Le parcours du visiteur depuis la rue jusqu’aux espaces de travail est une longue progression offrant un enchaînement rythmé d’espaces fortement caractérisés et très contrastés.

Un grand auvent porche horizontal marque clairement l’entrée de l’ambassade et constitue sa seule façade sur rue. Il couvre le service des visas, les contrôles d’accès des personnes et des véhicules Sa sous face est constituée du pliage de quatre plans, inspiré de l’origami. En écho lui répond le plafond de l’espace de dépose automobile des visiteurs « VIP », situé sous la proue du premier bâtiment.

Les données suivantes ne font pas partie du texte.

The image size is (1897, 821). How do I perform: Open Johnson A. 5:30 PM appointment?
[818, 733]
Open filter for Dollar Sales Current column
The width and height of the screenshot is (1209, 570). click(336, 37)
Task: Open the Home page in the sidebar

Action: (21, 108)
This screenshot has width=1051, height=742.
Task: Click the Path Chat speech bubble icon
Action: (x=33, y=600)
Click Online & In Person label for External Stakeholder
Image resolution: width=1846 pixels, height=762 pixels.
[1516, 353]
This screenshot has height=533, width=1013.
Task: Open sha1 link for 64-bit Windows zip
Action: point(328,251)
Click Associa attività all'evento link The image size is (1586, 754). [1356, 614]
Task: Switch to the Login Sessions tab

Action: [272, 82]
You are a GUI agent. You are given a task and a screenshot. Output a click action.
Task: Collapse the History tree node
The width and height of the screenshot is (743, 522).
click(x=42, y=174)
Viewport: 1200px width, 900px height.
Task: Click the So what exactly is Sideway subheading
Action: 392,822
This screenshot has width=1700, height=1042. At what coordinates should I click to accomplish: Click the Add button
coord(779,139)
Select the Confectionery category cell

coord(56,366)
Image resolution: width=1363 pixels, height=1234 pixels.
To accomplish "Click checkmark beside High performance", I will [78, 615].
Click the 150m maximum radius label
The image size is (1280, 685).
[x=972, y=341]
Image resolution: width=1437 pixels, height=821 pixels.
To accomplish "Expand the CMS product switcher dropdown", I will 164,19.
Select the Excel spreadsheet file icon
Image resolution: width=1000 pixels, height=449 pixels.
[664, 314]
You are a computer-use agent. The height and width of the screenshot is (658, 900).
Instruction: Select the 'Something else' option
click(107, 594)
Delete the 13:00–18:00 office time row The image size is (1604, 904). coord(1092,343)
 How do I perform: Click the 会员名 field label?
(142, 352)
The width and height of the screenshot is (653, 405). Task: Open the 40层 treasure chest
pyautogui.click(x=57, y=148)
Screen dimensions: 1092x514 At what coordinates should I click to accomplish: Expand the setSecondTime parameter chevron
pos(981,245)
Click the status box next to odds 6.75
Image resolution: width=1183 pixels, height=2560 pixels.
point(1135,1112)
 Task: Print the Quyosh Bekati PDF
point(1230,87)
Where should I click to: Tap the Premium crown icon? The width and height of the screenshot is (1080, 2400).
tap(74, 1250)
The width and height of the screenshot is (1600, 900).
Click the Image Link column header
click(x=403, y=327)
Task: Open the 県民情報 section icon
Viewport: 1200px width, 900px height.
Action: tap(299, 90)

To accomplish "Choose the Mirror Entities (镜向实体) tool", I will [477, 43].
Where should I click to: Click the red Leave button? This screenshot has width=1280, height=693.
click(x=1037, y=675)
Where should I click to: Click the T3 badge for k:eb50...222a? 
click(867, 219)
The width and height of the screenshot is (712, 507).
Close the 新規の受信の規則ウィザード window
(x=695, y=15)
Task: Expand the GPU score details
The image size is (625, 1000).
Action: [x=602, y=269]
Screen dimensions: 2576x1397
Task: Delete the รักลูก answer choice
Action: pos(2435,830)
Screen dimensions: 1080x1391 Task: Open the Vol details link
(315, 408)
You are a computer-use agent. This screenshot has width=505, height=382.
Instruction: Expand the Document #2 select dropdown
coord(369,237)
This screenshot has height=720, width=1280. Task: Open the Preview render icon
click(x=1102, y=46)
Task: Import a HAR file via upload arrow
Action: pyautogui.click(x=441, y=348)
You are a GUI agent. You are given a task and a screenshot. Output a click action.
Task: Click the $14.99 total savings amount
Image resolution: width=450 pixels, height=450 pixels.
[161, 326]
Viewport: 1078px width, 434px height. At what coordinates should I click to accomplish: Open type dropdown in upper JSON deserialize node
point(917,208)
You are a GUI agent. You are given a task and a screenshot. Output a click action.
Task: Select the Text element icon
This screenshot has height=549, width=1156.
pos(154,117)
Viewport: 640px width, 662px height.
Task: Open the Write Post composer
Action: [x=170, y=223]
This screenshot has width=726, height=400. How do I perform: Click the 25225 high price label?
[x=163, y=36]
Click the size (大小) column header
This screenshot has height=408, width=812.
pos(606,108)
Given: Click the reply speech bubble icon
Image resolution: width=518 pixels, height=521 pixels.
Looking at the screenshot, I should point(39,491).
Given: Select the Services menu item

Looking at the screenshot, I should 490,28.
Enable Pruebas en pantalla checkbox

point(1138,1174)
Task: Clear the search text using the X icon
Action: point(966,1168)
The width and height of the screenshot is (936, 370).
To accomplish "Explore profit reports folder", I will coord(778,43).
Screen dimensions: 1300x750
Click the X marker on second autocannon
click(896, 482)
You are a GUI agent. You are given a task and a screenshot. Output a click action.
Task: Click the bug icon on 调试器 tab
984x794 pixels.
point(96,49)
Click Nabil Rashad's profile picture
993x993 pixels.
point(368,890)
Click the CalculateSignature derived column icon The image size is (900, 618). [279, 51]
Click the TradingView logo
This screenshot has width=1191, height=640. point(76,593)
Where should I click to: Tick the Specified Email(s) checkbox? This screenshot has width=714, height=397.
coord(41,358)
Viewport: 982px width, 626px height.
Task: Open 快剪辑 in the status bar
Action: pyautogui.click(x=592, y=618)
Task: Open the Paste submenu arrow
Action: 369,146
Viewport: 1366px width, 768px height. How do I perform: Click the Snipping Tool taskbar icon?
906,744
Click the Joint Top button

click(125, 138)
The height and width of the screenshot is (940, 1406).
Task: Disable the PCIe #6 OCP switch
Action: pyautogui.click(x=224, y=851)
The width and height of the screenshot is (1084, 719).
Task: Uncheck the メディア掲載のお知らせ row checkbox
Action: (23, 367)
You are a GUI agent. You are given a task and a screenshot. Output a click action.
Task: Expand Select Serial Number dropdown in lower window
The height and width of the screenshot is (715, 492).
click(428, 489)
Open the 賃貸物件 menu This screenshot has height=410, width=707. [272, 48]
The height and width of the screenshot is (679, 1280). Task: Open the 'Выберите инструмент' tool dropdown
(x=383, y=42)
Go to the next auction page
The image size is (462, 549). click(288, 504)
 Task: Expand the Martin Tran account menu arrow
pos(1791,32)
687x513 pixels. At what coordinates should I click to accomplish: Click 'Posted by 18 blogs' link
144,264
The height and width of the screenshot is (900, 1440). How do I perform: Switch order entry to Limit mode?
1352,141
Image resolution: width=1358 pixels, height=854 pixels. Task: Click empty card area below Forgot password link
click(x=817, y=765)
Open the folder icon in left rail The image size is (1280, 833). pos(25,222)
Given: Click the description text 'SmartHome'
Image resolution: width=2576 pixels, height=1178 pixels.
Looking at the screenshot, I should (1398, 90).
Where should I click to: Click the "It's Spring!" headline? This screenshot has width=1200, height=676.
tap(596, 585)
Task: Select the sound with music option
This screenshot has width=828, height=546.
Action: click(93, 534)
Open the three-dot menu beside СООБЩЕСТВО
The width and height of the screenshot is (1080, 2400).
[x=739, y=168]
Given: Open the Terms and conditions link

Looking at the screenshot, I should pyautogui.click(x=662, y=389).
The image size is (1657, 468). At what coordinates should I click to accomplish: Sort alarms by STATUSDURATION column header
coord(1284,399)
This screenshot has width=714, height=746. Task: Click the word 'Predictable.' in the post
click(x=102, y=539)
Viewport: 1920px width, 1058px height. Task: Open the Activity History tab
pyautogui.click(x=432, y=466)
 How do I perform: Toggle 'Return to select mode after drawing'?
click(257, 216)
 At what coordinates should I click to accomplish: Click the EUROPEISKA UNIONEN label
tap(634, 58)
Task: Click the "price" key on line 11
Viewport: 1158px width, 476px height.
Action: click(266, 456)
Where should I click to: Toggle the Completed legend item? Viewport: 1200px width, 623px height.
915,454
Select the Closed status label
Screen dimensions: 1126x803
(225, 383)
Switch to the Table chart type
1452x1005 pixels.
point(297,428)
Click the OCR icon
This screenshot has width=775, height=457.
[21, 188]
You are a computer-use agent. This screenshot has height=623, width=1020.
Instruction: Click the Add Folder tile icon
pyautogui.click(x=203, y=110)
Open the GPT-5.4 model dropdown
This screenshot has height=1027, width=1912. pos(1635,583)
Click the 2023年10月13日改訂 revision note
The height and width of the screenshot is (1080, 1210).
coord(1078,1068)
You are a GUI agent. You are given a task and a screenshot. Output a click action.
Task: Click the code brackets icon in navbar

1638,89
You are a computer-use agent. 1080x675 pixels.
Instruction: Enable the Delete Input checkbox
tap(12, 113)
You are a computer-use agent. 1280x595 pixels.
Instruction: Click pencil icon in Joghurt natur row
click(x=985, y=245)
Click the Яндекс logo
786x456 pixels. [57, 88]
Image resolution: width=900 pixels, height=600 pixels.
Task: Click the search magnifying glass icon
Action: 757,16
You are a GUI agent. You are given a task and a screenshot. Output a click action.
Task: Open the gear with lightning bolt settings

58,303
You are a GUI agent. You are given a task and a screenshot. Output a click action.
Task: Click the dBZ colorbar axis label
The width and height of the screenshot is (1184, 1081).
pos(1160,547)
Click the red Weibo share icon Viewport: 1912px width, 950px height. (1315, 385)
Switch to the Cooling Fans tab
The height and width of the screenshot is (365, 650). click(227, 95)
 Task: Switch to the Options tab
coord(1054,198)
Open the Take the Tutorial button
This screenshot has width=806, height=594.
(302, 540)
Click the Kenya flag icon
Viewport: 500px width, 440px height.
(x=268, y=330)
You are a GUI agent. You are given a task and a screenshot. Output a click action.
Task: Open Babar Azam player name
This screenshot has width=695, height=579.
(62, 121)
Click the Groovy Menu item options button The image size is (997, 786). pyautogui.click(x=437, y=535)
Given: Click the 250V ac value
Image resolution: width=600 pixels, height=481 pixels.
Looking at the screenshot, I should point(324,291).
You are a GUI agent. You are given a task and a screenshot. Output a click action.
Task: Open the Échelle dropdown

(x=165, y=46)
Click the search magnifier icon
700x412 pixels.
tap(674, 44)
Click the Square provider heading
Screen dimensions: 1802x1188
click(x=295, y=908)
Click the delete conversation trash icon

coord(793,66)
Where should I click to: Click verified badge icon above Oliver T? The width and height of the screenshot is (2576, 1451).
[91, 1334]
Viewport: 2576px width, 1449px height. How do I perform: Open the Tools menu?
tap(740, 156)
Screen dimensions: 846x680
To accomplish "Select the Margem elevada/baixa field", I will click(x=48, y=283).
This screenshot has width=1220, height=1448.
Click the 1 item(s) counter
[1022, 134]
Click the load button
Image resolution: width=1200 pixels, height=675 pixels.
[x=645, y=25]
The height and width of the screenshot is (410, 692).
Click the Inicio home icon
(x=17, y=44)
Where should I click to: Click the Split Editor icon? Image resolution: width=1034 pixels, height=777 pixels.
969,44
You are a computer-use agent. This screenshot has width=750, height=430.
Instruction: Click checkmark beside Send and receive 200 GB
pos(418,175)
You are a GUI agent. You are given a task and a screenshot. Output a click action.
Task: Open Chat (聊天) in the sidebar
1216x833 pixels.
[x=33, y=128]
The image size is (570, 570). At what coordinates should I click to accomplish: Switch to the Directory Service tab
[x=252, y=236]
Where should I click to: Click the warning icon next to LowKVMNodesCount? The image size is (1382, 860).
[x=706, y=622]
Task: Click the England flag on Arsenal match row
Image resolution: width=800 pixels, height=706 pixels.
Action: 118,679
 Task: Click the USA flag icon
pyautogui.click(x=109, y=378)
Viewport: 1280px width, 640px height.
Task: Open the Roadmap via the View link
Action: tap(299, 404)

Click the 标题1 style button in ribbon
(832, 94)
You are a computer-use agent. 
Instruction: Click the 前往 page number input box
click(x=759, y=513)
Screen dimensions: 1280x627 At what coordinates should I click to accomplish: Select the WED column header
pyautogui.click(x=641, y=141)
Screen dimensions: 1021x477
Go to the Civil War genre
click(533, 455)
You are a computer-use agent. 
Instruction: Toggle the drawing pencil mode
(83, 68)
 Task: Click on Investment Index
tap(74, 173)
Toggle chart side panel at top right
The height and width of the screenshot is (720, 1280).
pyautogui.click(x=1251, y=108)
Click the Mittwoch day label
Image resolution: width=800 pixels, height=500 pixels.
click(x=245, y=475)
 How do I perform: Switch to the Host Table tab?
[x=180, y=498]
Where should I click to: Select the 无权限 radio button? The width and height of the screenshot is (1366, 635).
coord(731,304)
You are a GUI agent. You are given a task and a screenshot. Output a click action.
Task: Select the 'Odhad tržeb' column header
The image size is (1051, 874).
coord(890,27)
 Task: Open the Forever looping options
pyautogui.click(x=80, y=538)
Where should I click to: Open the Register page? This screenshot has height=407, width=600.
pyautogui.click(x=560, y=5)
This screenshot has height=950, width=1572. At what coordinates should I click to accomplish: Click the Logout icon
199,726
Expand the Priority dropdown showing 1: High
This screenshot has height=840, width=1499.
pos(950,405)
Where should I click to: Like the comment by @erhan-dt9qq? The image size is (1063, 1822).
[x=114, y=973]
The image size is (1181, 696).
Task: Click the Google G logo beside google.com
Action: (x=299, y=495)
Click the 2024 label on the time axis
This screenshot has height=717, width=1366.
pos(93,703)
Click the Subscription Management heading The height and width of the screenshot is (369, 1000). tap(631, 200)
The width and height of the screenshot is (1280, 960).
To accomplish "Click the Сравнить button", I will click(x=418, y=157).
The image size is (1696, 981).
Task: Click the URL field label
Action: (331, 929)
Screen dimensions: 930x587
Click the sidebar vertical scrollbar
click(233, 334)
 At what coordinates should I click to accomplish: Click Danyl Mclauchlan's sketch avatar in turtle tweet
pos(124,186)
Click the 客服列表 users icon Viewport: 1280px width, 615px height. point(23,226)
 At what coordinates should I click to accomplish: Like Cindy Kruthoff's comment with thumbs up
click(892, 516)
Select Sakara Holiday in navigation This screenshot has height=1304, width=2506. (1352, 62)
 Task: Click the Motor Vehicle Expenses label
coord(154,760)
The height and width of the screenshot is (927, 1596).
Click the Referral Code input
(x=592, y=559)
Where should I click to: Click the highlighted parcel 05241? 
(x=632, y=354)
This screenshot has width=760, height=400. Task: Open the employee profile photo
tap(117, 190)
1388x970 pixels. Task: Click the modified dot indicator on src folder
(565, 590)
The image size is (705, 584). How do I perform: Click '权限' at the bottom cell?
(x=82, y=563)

De là part une longue rampe ascendante en bois qui permet de rejoindre le hall d’accueil en cheminant le long du « mur vert », à l’abri des immenses arbres du parc.
Le hall constitue le cœur de l’Ambassade. C’est un atrium vertical ouvert sur quatre niveaux où la lumière semble tomber du ciel. En son point focal, le comptoir d’accueil se détache d’un vitrail contemporain jaune, reflet d’un art de vivre français alliant tradition et modernité.
L’atrium est bordé coté Nord d’une haute fente vitrée cadrant une vue privilégiée sur les arbres centenaires du parc et de part et d’autre par les voiles des deux immeubles de bureaux. Ceux-ci sont habillés de béton poli aux inclusions de granit vert et marbre blanc. L’espace intérieur y est blanc, paisible et rassurant en réponse au vert qui détermine si fortement l’univers de l’ambassade.
Dans son angle aigu, un grand escalier aérien se détache d’un dièdre de verre opalescent, seule ouverture de l’ambassade dans sa façade Sud. Il est fait de marches de bois individuellement posées sur un limon métallique central. Il connecte les quatre coursives superposées qui conduisent à chaque étage aux couloirs de desserte des services.

L’aménagement des bureaux est parfaitement modulaire. Les espaces de travail sont différenciés, de bas en haut, du Sud au Nord et d’Ouest en Est. A partir de l’ambiance blanche du hall les couleurs des couloirs sont graduellement plus soutenues à mesure que l’on progresse dans un couloir de desserte, dans la couleur de l’étage (jaune, vert, rouge ou bleu). L’aménagement de ces couloirs est résolument dissymétrique, avec une paroi pleine au Sud et transparente au Nord, permettant des aperçus variés du parc.

Afin de créer le plus possible d’agrément au travail, l’aménagement de l’ambassade propose de nombreuses aménités à ses « habitants » : à chaque étage, des mobiliers représentatifs de la création contemporaine en matière de design, confortables et pratiques, dans la couleur de l’étage, invitent à profiter de l’espace de rencontre que constitue l’atrium. En bas une cafétéria se prolonge par une terrasse dans le jardin.

L’équipe de projet de l’ambassade et son service culturel ont proposé d’implanter des œuvres artistiques dans les lieux majeurs du projet. Elles viennent renforcer l’intensité d’expression de la nouvelle ambassade tant pour ses visiteurs que pour ses personnels.